Supervisors are people who have authority to direct the work force. Bosses on some level.
They are on some level bosses because they have a lot of authority out there BUT they are not directing the work force. They cannot hire and fire.so they are NOT supervisors for the purposes of the NLRB.
NLRB v. Transportation Management (*This case nothing to do with sports)
Guy leaves his keys in the car, and everybody does it, but the manual says you do this and you’re fired.
Wright line case – held the plaintiff (employee) has the initial burden of showing there was some reason for the firing that was related to the union activity in the first place. It has to have been a factor, not a substantial factor, but merely a factor. Once he meets that burden (not the winning burden, just a precursory burden) then the burden shifts over the employer to prove he would have fired him anyway.
This guy signs his partners’ signature and it something he does all the time, everyone knows, and one day the people say we are overworked and under paid let’s set up a union shop here. This guy is the ring leader and it irritates people, so the partners want to fire him. They find the company manual and there is a rule that says he cannot sign other people’s names on documents and they fire him for doing it.
This guy was unfairly fired but they followed the rules so it was legit.now the court needs to come up with a rule about this to make it fairer. Now the federal court is hearing these issues in order to have uniform decisions.
The other problem is the guy does a decent job, he messes up every once in awhile, (equivalent to the guy who runs a fast 40 yard dash and hurts his ankle a little, loses a 10 th of a second and falls over the edge. he’s a tweener) and this “tweener” starts a union. This guy is not a model employee (those employees shut up and do what they are told) not those that start unions.

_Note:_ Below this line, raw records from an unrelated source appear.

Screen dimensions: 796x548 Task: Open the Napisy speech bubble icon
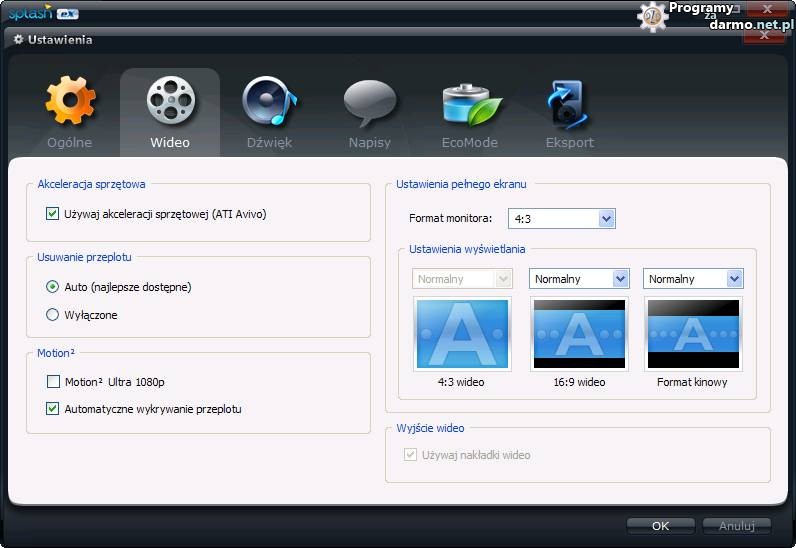pyautogui.click(x=369, y=103)
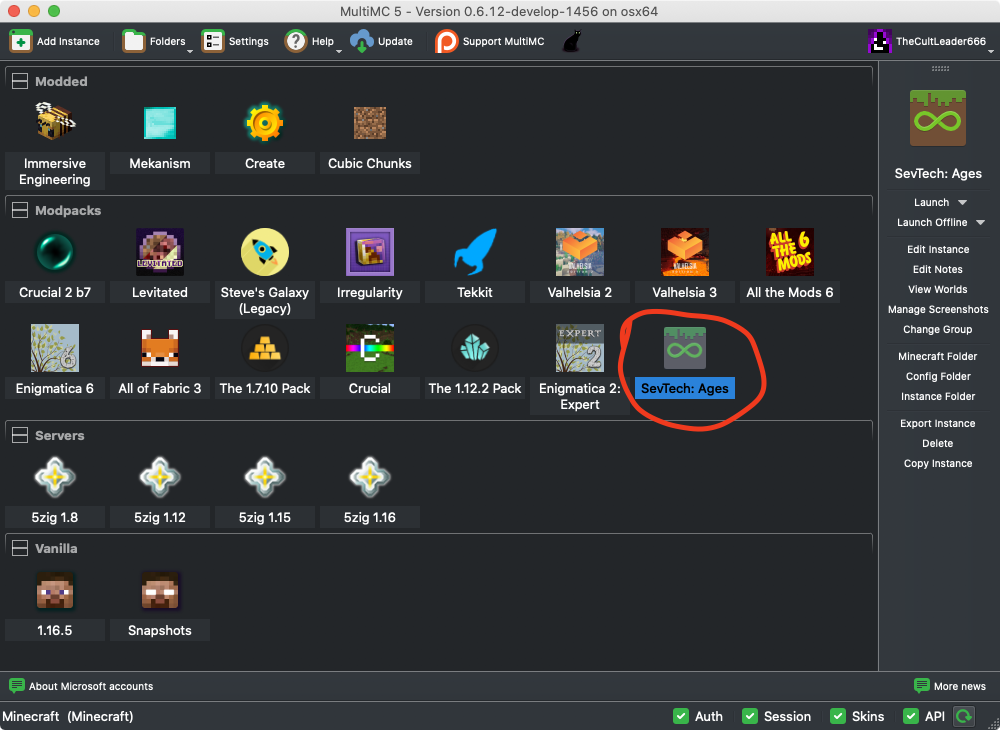Click the black cat toolbar icon
1000x730 pixels.
pos(570,41)
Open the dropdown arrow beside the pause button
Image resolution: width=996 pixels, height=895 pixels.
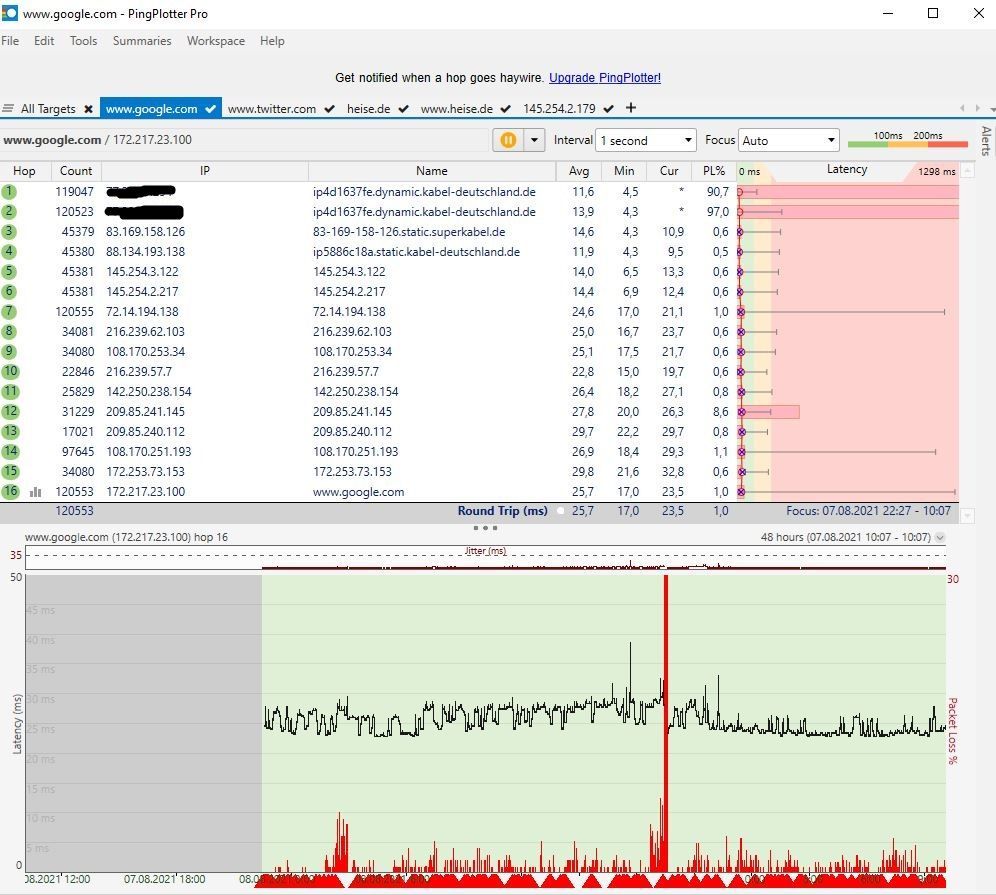534,140
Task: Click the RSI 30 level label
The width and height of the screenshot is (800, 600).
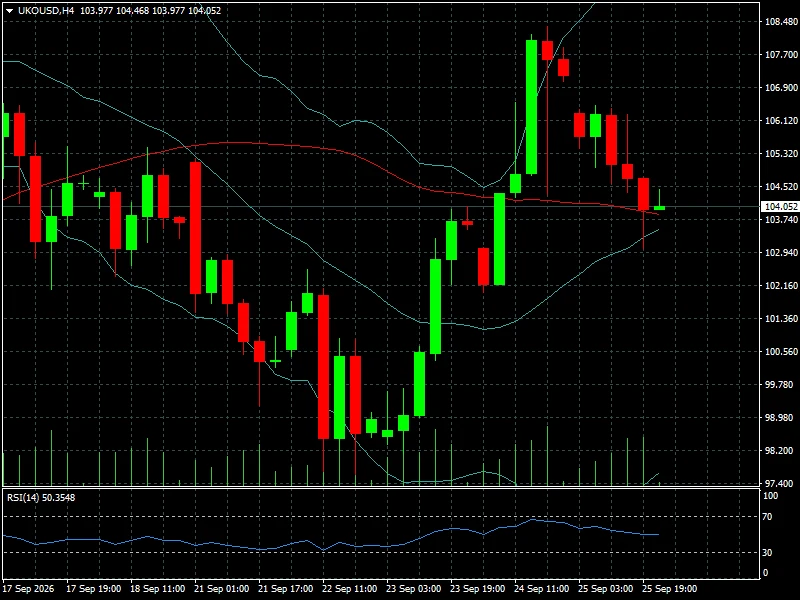Action: coord(767,552)
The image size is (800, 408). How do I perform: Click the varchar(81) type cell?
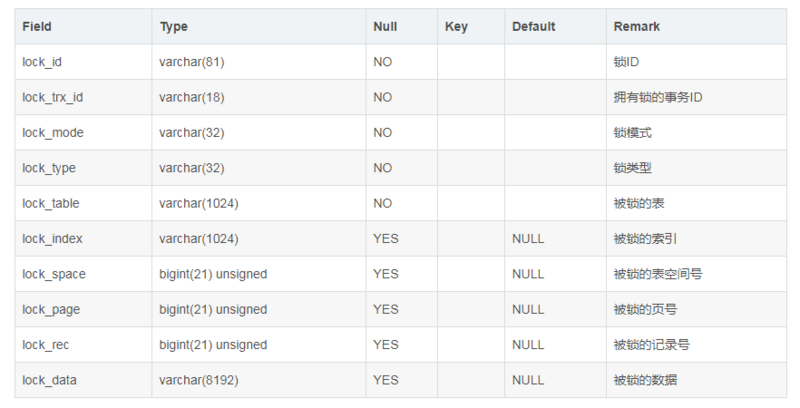[x=192, y=62]
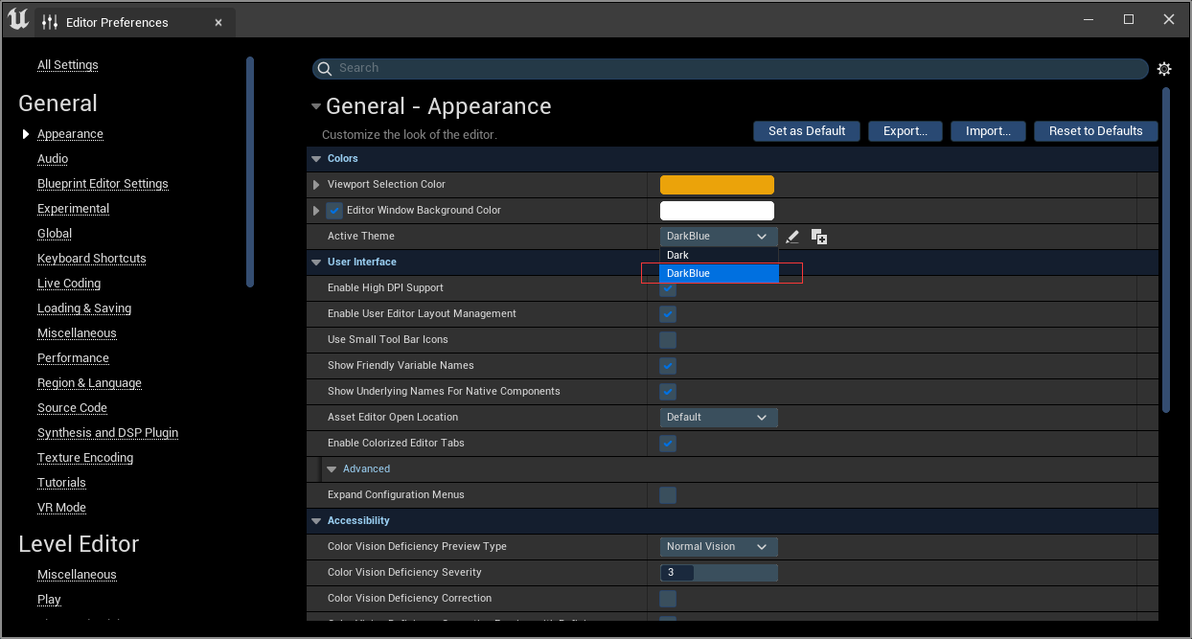Viewport: 1192px width, 639px height.
Task: Click the Reset to Defaults button
Action: tap(1095, 131)
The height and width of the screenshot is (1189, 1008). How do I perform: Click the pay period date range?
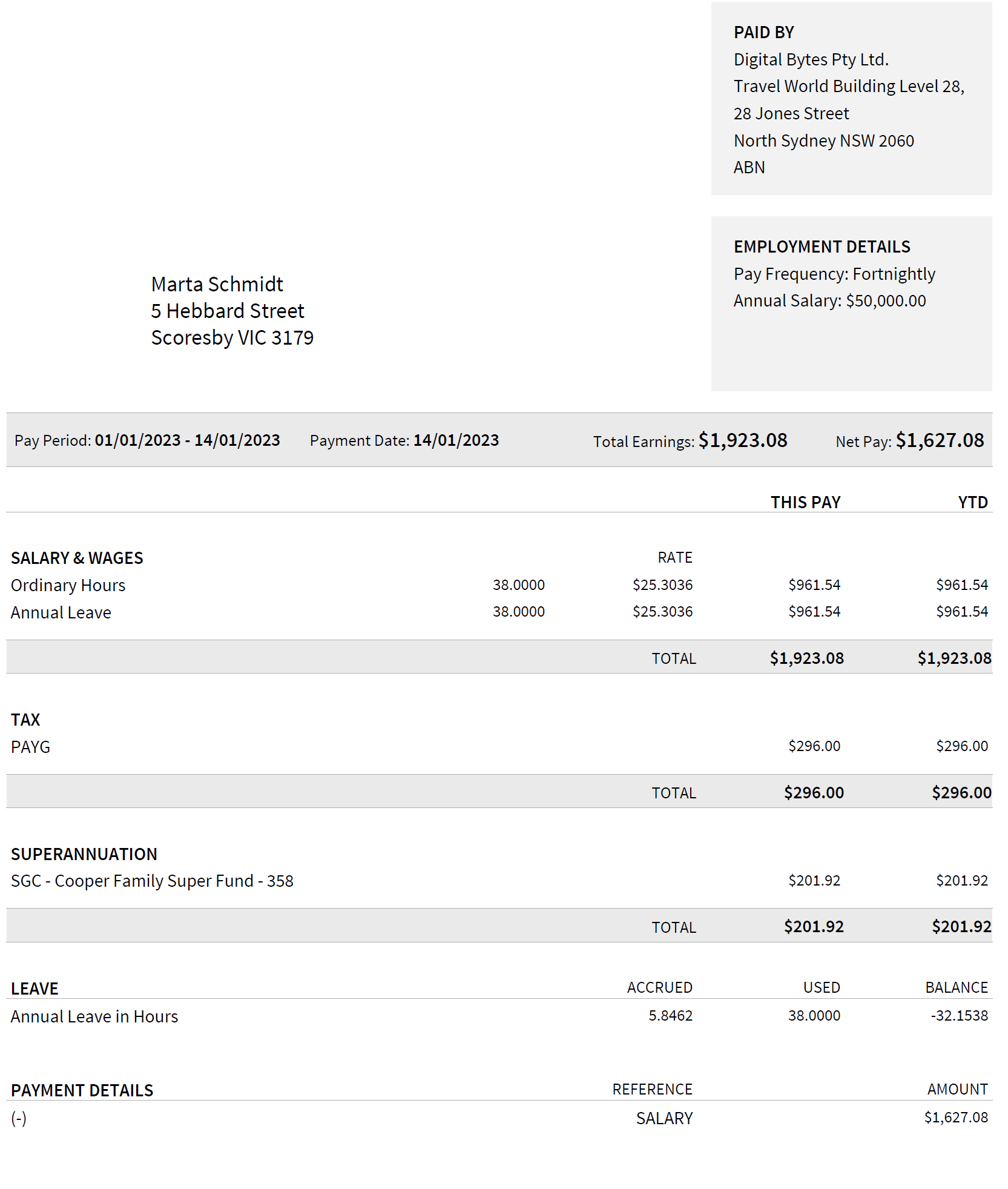coord(187,440)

Maryland Standard : substantial contributing cause -basically there can be a multitude of factors that cause the same thing.you know it when you see it, we do not have an exact definition.
There could be a fault free plaintiff but the defendant has contributed, only in part, to the injury. The plaintiff has led poisoning he got from working in a factory, and then one day you drive by and thrown led paint chips at him. The court says you contributed 2% of the poisoning but that is not a substantial cause. It would have been the drive by throwers burden to prove that his throwing the paint chips was not a substantial factor.
Some people thought the shifting of the burden might be unconstitutional but it is really only civil burden.
Elmer Nordstrom v. Seattle Seahawks (underscores that when you are trying to apply the Wright line test it is very fact extensive.)
North American Soccer League v. NLRB – determining whether
- Unfair labor practice for players – to refuse collective bargaining
The board is not required to choose the most appropriate bargaining unit. But they are to find one that satisfies the situation. The courts are not going to impose the judgment as to what is the most appropriate, but rather they will say what is the least appropriate.
Mario v. North American – Terms and condition of employment.some things are permissive bargaining subjects and some are mandatory. (i.e. uniform colors, Nbc/Cbs players don’t get a say). When there is a change in the conditions of the workplace the bargaining with the union becomes a must. Look at the below scenarios:
- When the league changes the brand of shoe that someone has to wear when they play is not a condition of the workplace because it should be easy enough to find an Addidas shoe that is wearable.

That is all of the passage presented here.